→ Exercise
Transcribe only the part of the material below that begins at the line containing "Open the Calculator toolbar icon" and ends at the line containing "At what coordinates", with both kept and images left out.

→ Material for this task
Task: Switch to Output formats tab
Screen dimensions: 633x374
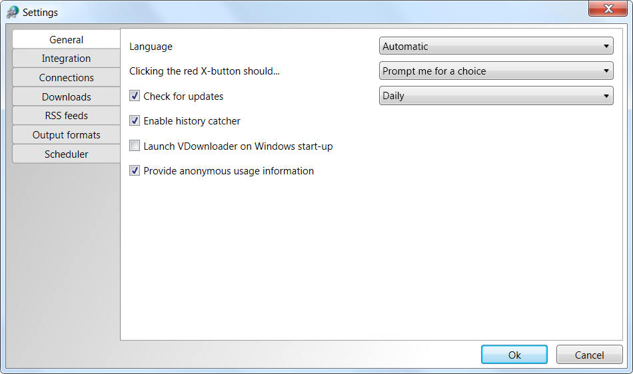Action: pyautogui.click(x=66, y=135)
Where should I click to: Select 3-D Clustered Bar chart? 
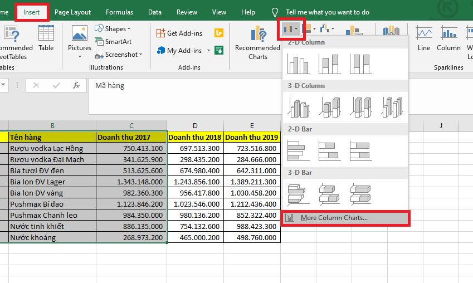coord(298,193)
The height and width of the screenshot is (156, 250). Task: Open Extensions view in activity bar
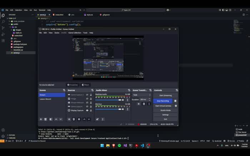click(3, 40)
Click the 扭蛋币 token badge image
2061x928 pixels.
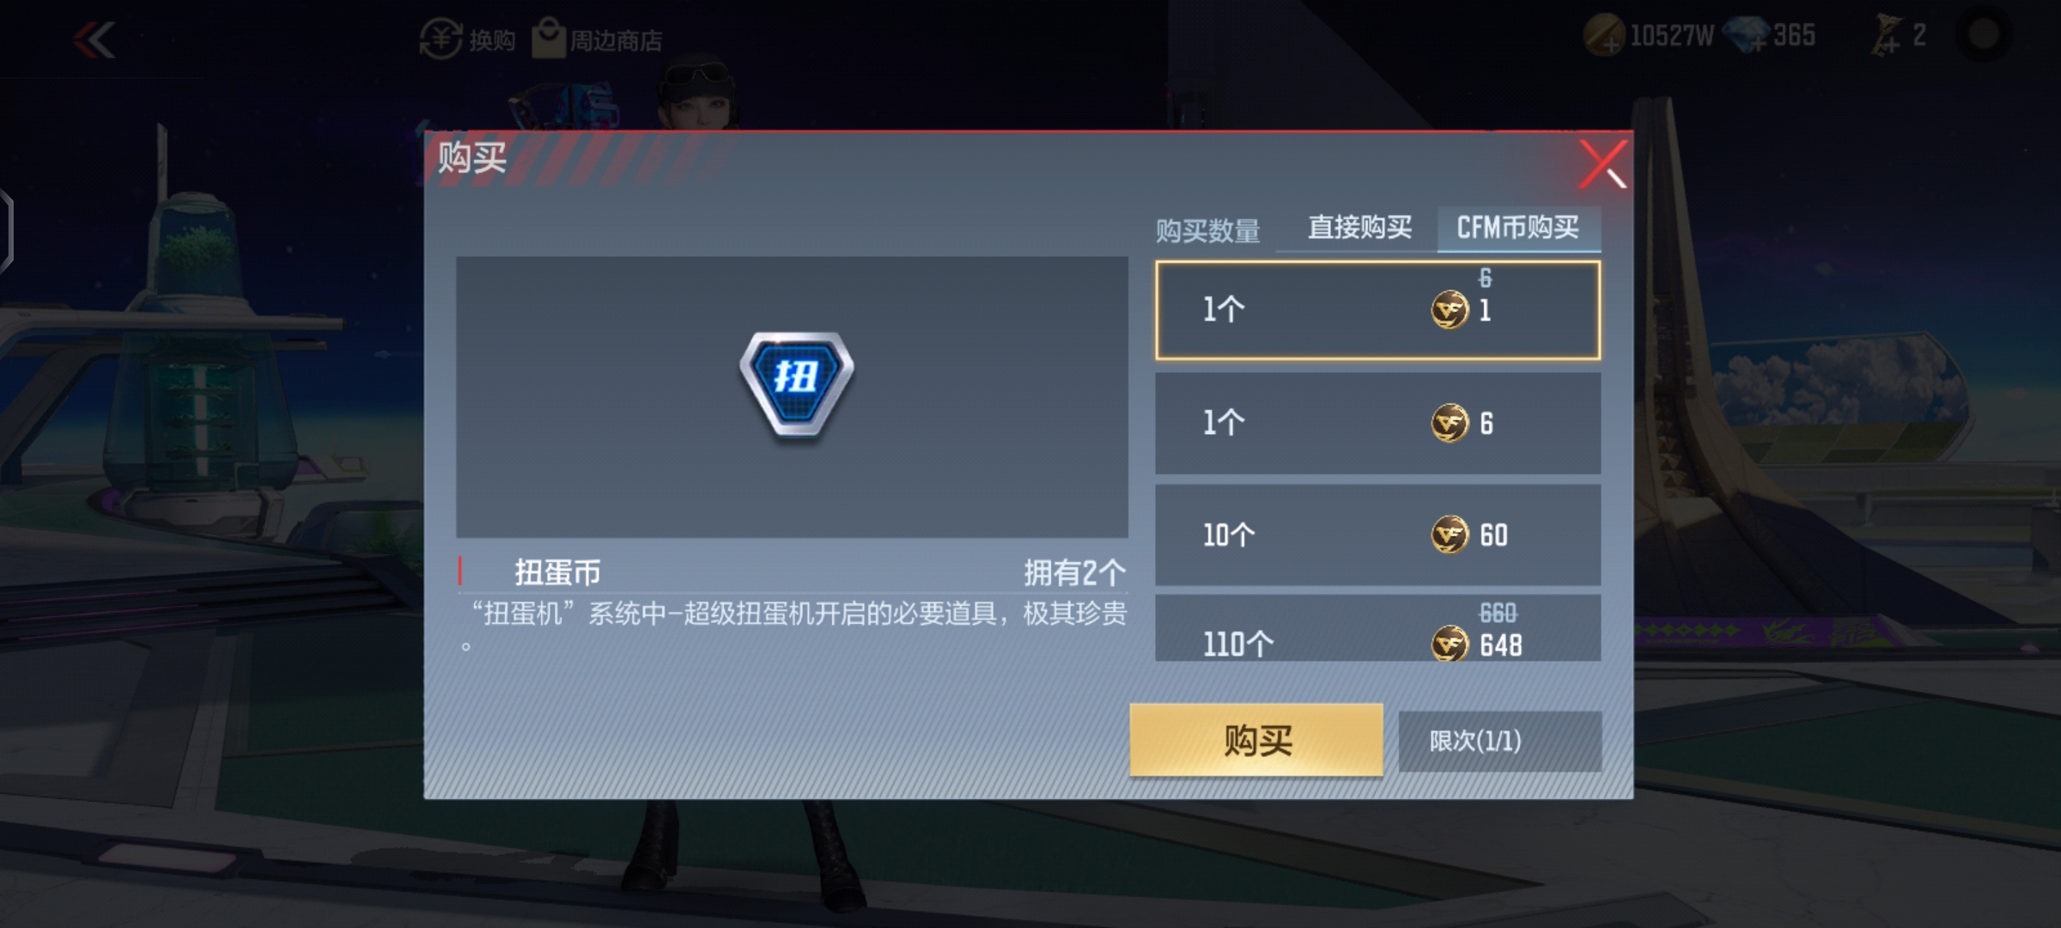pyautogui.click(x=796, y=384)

---

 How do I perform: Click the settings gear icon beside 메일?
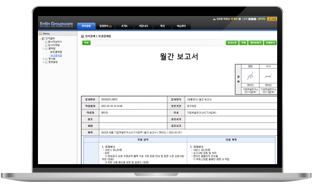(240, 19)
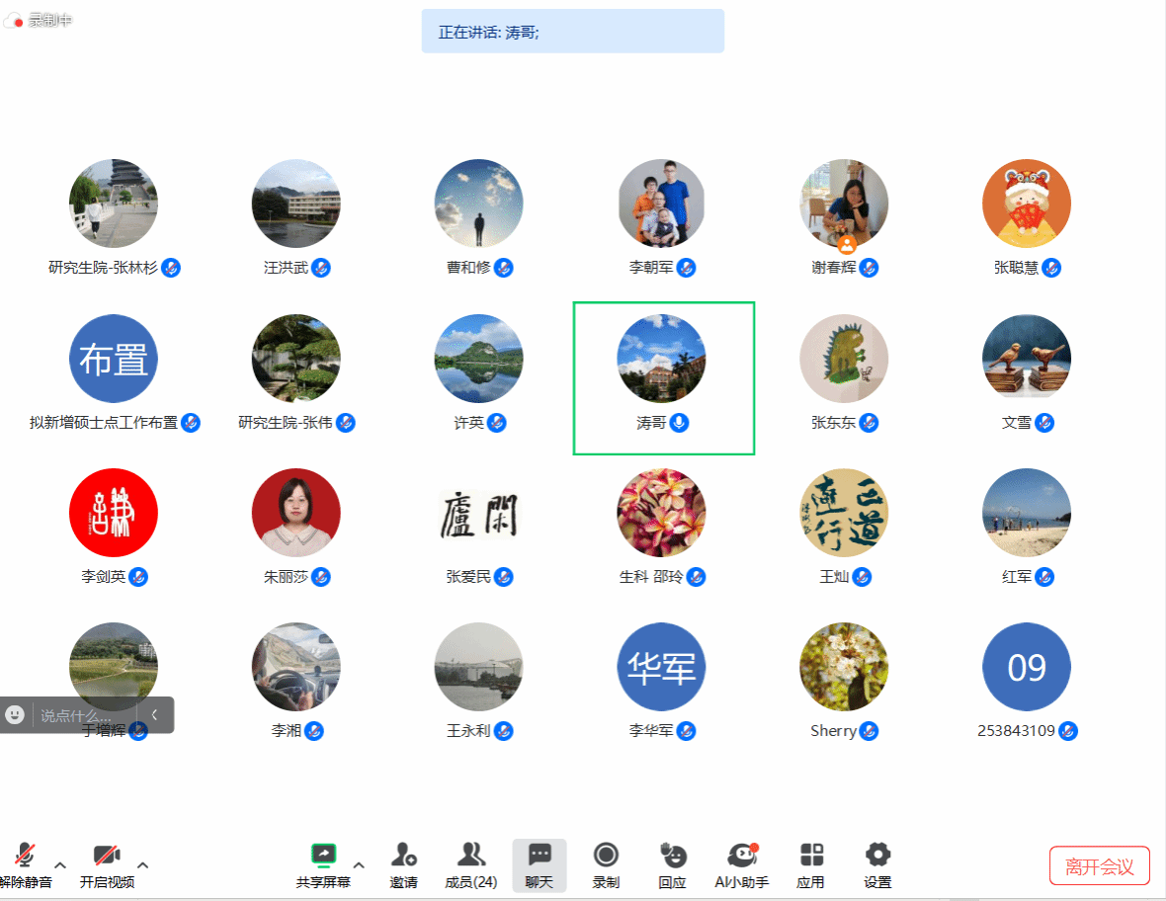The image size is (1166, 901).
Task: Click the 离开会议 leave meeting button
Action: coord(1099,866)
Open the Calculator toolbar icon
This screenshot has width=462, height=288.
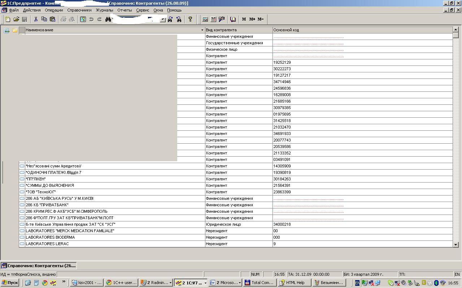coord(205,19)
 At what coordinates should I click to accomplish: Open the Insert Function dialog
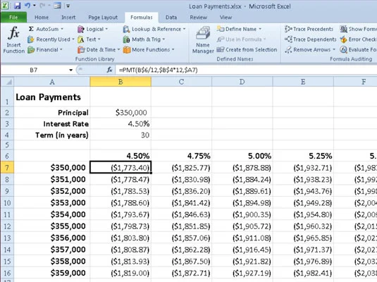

...

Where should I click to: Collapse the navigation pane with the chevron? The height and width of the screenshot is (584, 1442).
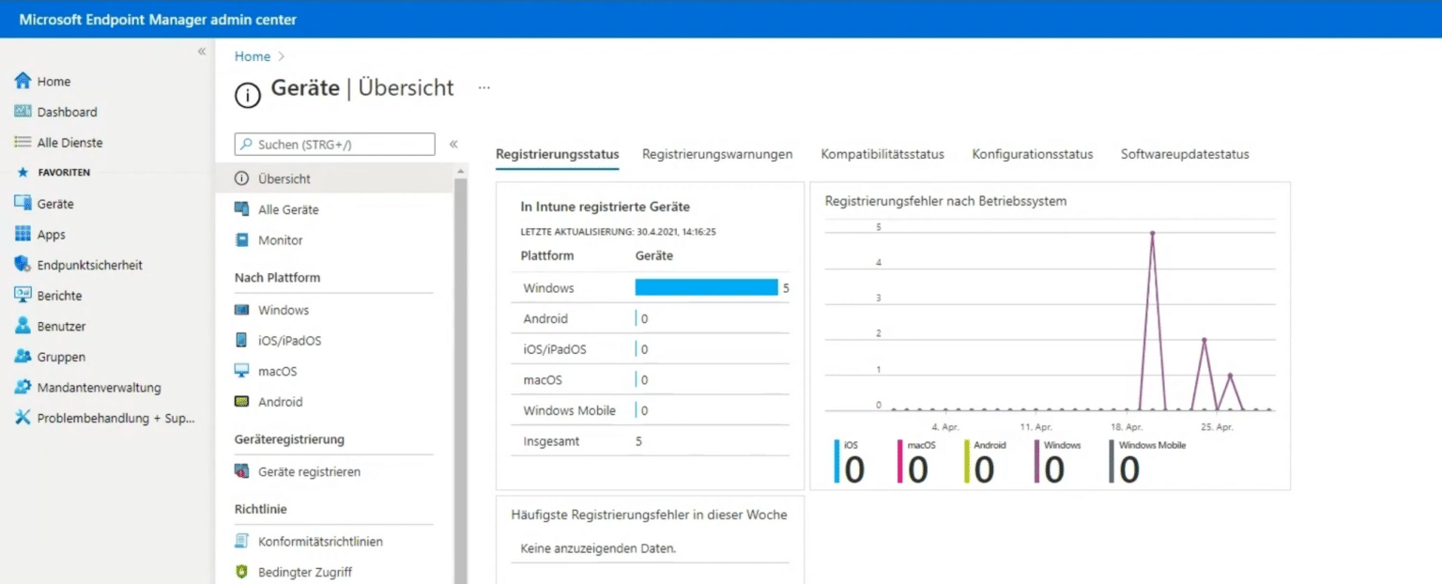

→ Task response
Open the Calculator toolbar icon
This screenshot has width=462, height=288.
coord(205,19)
 At what coordinates should I click to accomplish: Open the Insert Function dialog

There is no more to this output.